お嬢さんの朱美さんは,当時の文部省からユネスコ本部に派遣されていました。外国語大学を卒業された朱美さんは,得意の英語を生かしたい,世界中の教育事情を研究したい,との希望からユネスコで働くことになったのです。
世界の人々のために精一杯人生を生きていらした朱美さんは,25年のあまりにも短い人生を終えなければなりませんでした。その無念さを考えると,心が痛みます。犯人は下宿先の関係者でした。
フランスの刑事裁判制度には,付帯私訴裁判という犯罪被害者の方々が参加できる制度があります(検察官が予審判事に予審開始請求をした後に,被害者が損害賠償を求めて私訴原告人となる申立を行い,刑事裁判手続の中で,その判断が行われるものです)。そして,そのフランスの刑事裁判は,市民の方々が参加される参審制で行われたのです。
当時の日本には,現在のような犯罪被害者の方々が刑事手続に参加できる制度はまだありませんでしたし,現在のような裁判員裁判も始まっていませんでした。1995年から2004年にかけての藤生さんのご経験は,変革期にあった日本の刑事裁判手続の関係者からも大きな関心を寄せられたそうです。
お嬢さんの無念をせめて裁判に反映させようとされた藤生さんの思いを集約したのが,御著書の『パリで娘が殺された』になります。出版されたのは,お嬢さんの十七回忌の日だったそうです。
藤生さんが参加されたフランスでの刑事裁判は,1995年10月の事件発生から,2004年2月の控訴審判決まで,実に8年4ヶ月という歳月が費やされました。しかも,被告人の一人は無罪,もう一人は懲役10年という決して長くはない刑罰の判決で確定しました。そして,民事の損害賠償もごくわずかの金額が判決で認められたにすぎず,かつその賠償金は未だに支払われていないそうです。
それでも藤生さんのご家族は,刑事裁判に参加してよかった,と思われているそうです。藤生さんはその裁判について,「私たちも当事者になってあれだけていねいに裁判をやってくれた。私たちは朱美のためにやれるだけのことはやることができた。だから結果には納得できないけれど裁判には満足している」との感想を持たれているそうです(同書114頁)。

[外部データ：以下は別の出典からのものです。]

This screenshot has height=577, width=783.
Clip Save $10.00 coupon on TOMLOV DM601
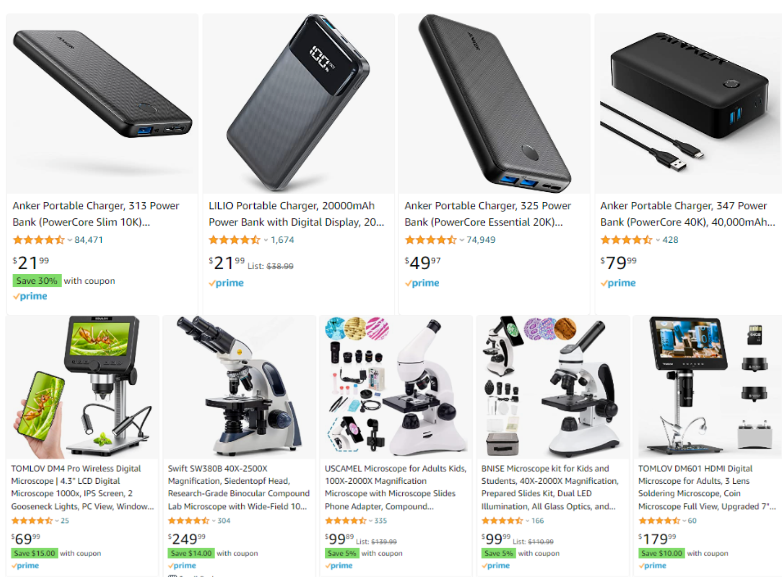pos(662,553)
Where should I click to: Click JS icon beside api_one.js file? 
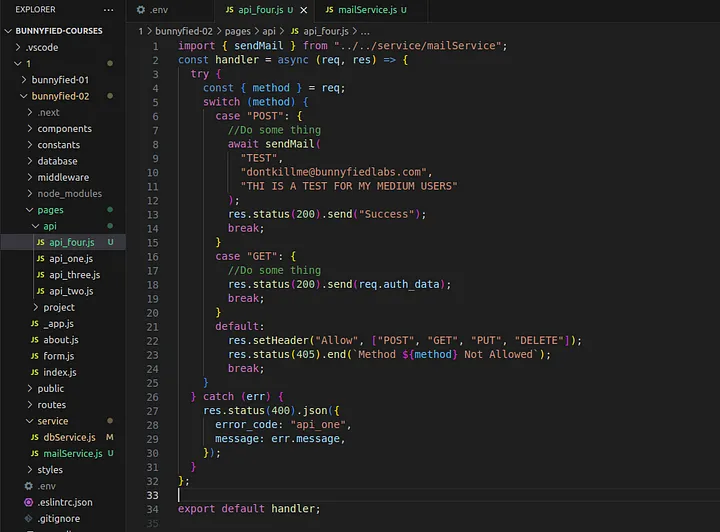(x=41, y=258)
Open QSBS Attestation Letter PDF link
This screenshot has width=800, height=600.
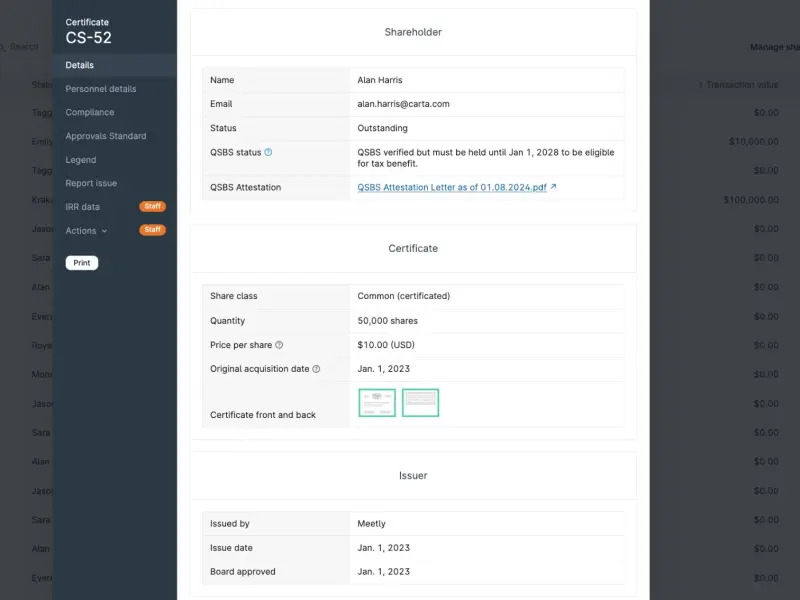point(452,187)
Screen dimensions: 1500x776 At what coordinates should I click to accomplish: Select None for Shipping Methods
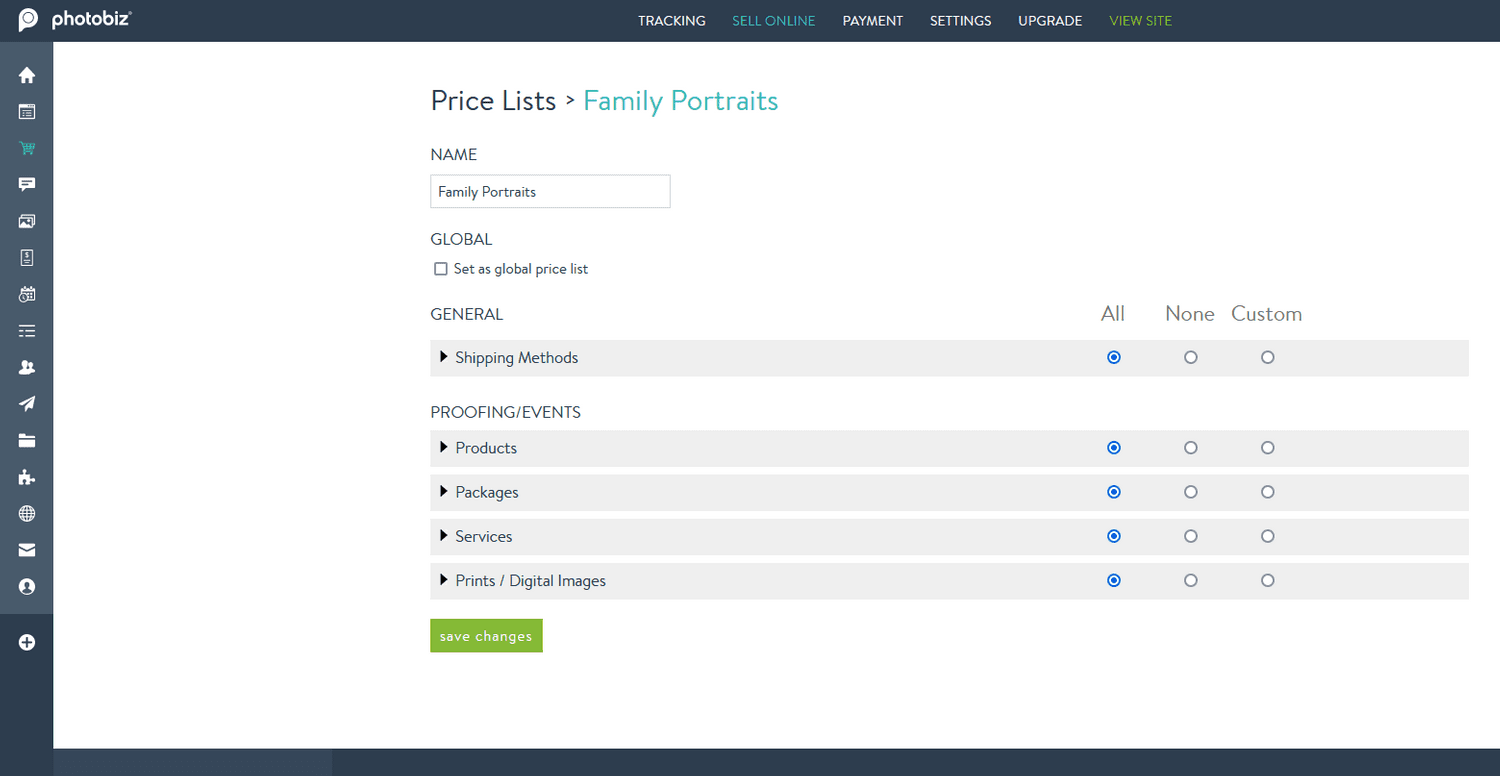coord(1190,357)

その後,日本でも刑事裁判への被害者の方々の参加が法律制度として認められました。2008年に刑事裁判への被害者参加制度と損害賠償命令の制度が始まったのです。そして翌2009年には裁判員裁判が始まりました。
外国にいらしたお嬢さんが殺されるという,これ以上ないショックを受けられた藤生さんは,それでもご自身が刑事裁判に参加して,何があったかの事実を知り,さらに遺族としてお嬢さんの思いを裁判に反映させることで,せめてお嬢さんの無念を晴らしたいと思われたのです。そのお気持ちを思うと言葉もありません。
かつては刑事裁判は被告人の刑を決める場であり,そこに被害者の方々が参加することは認められていませんでした。それは,現在の刑事裁判の諸原則が構築されたフランス革命当時は,あるフランスの裁判官は「自分は今までに一万人を死刑にした」ということを自慢していたとの話があった時代であり,いわば不当な刑事裁判にかけられる被告人自身を守る必要性から,「無罪推定の原則」などの諸原則が生まれた,という歴史的経緯とも関係していると思います。
でも,長い間刑事裁判に関与できない状態が続いた被害者の方々は,運動を行われ,それが上述した日本の制度改革につながったわけです。法の解釈は,人の人生観,価値観,そして社会を変えたい,という情熱が法に反映されて行われます。それと同じように,法制度の改革も,とても辛い思いをされている方々の情熱が,それを導き,実現されるのだということを,この御本を拝読し,改めて感じました。
藤生朱美さんのご冥福をお祈りいたします。